Task to complete
Return only the lines below starting at the line containing "This screenshot has height=471, width=736." and ending at the line containing "You are a computer-use", both included, exactly as they are and with no pictures.

Exercise input
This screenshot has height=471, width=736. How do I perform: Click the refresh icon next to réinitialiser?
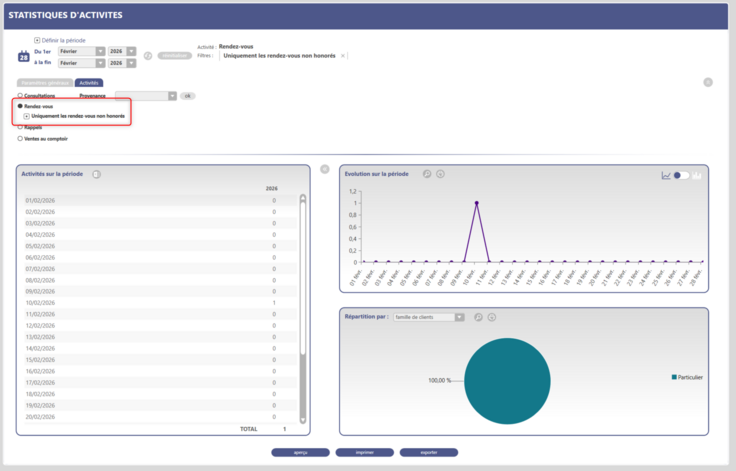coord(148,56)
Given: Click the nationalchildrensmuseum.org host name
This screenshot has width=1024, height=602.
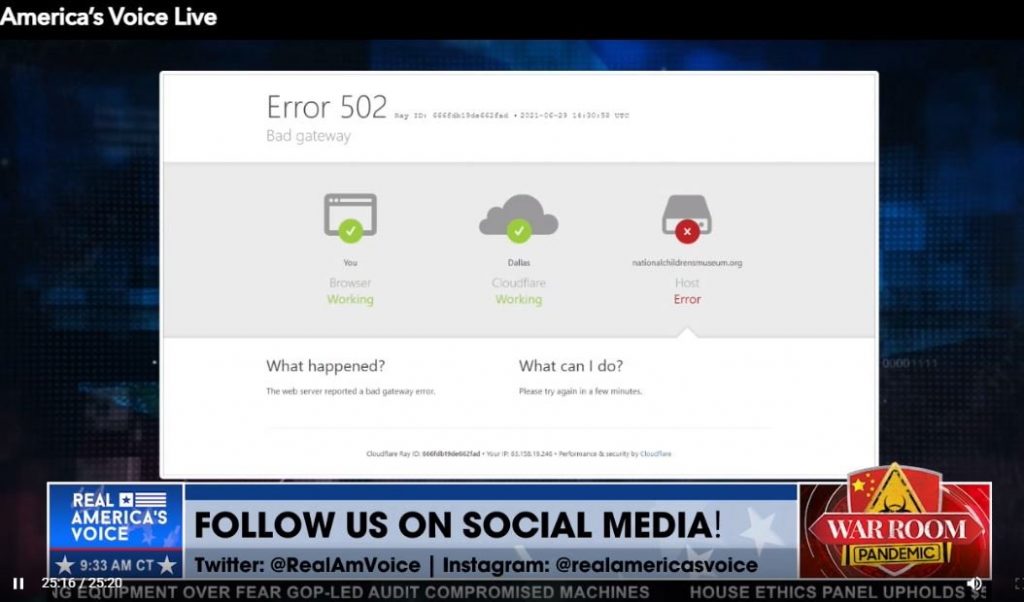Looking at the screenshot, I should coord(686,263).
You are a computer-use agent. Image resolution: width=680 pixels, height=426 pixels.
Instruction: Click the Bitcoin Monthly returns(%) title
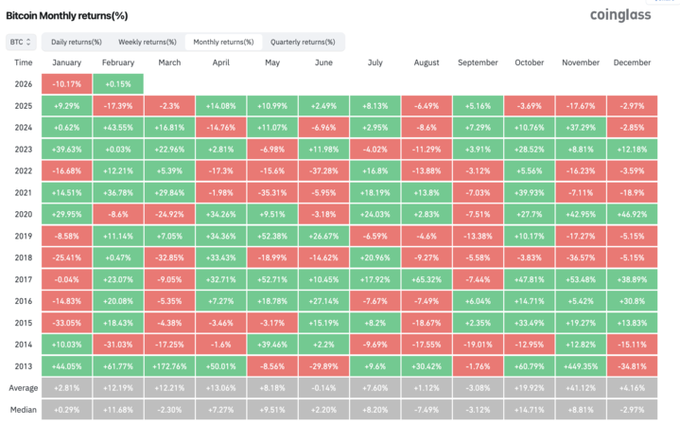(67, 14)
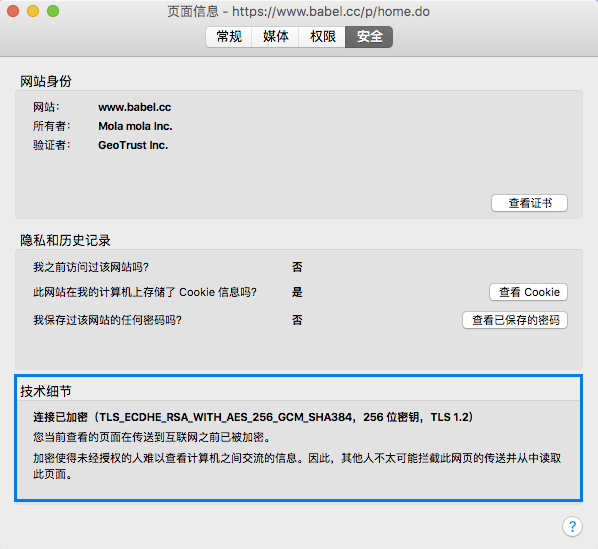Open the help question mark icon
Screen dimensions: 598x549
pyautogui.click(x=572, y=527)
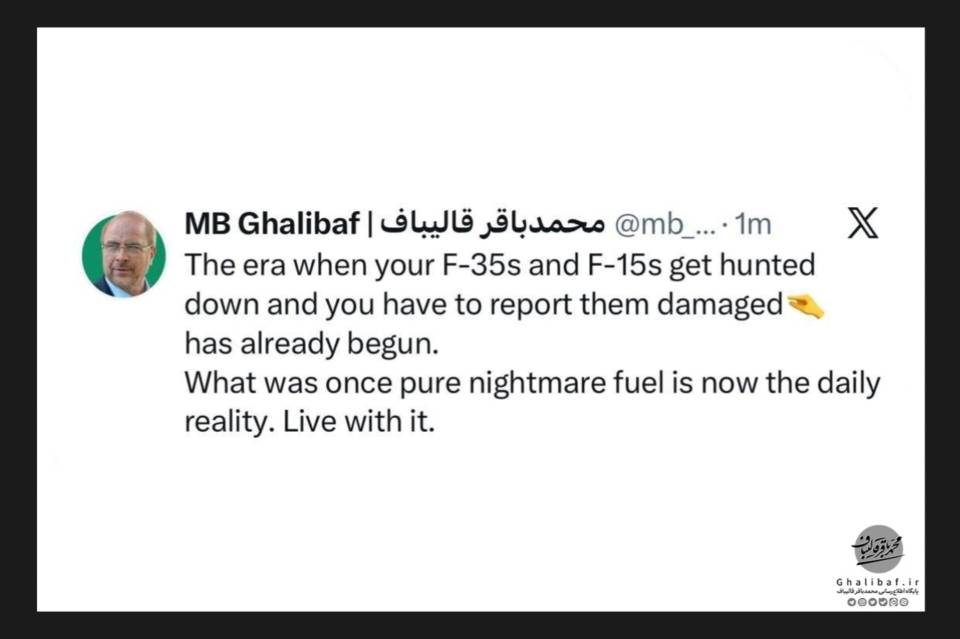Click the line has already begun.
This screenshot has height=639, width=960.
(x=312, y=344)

--

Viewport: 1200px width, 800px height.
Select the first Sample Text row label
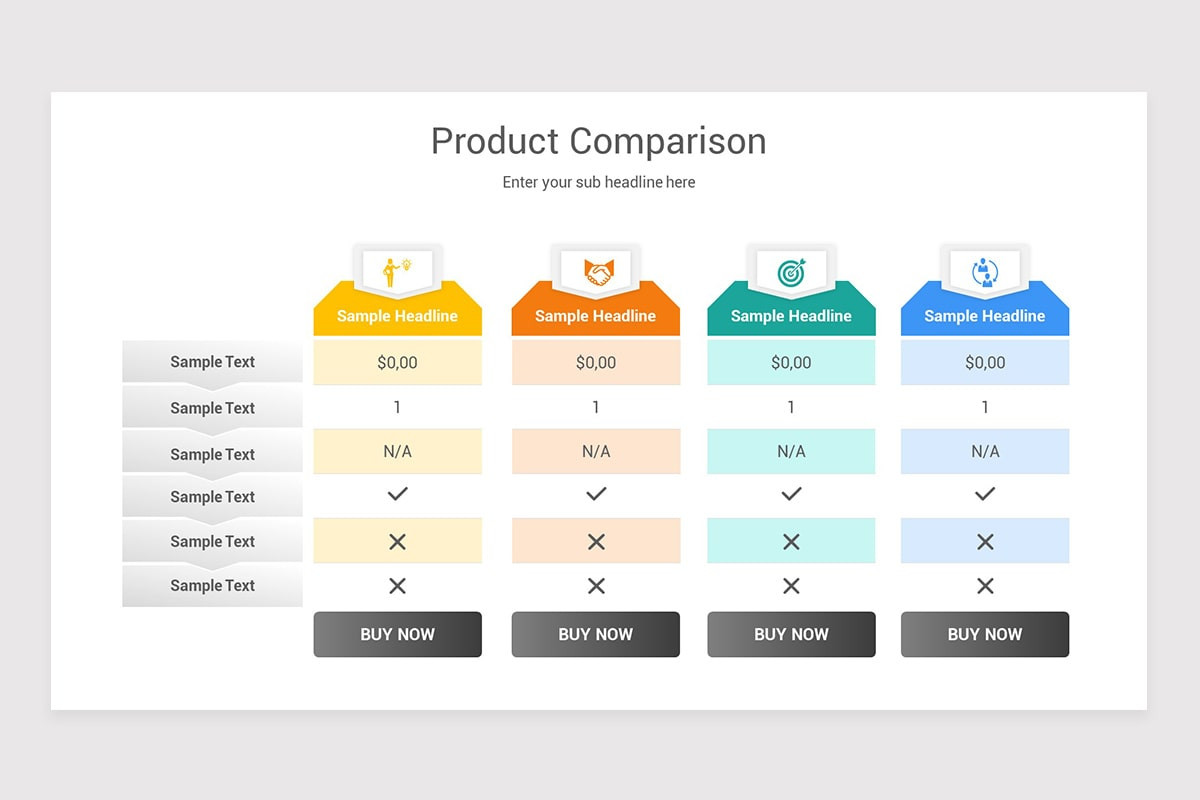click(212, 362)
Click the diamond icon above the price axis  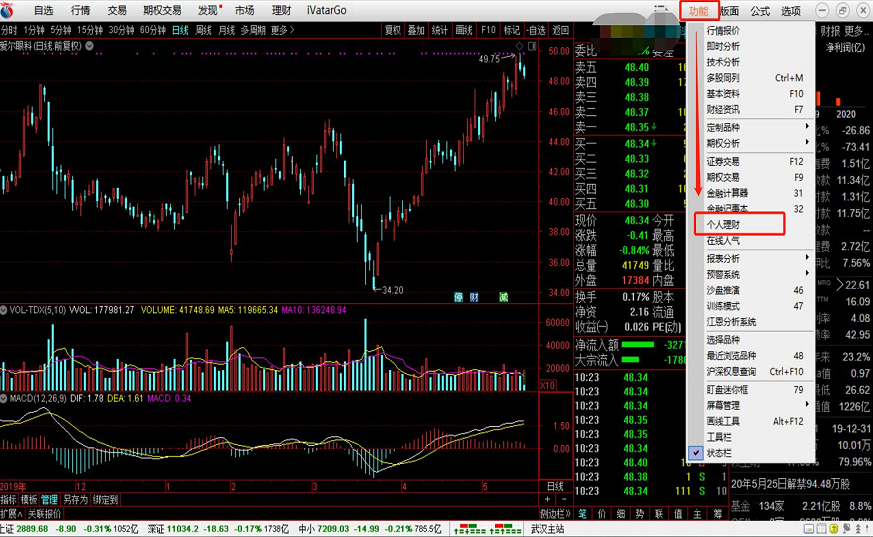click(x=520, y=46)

Result of the task
This screenshot has height=471, width=736. How do I perform: Click the refresh icon next to réinitialiser?
coord(148,56)
Given: Click the nationalchildrensmuseum.org host name
This screenshot has width=1024, height=602.
Looking at the screenshot, I should coord(686,263).
You are a computer-use agent. Image resolution: width=680 pixels, height=426 pixels.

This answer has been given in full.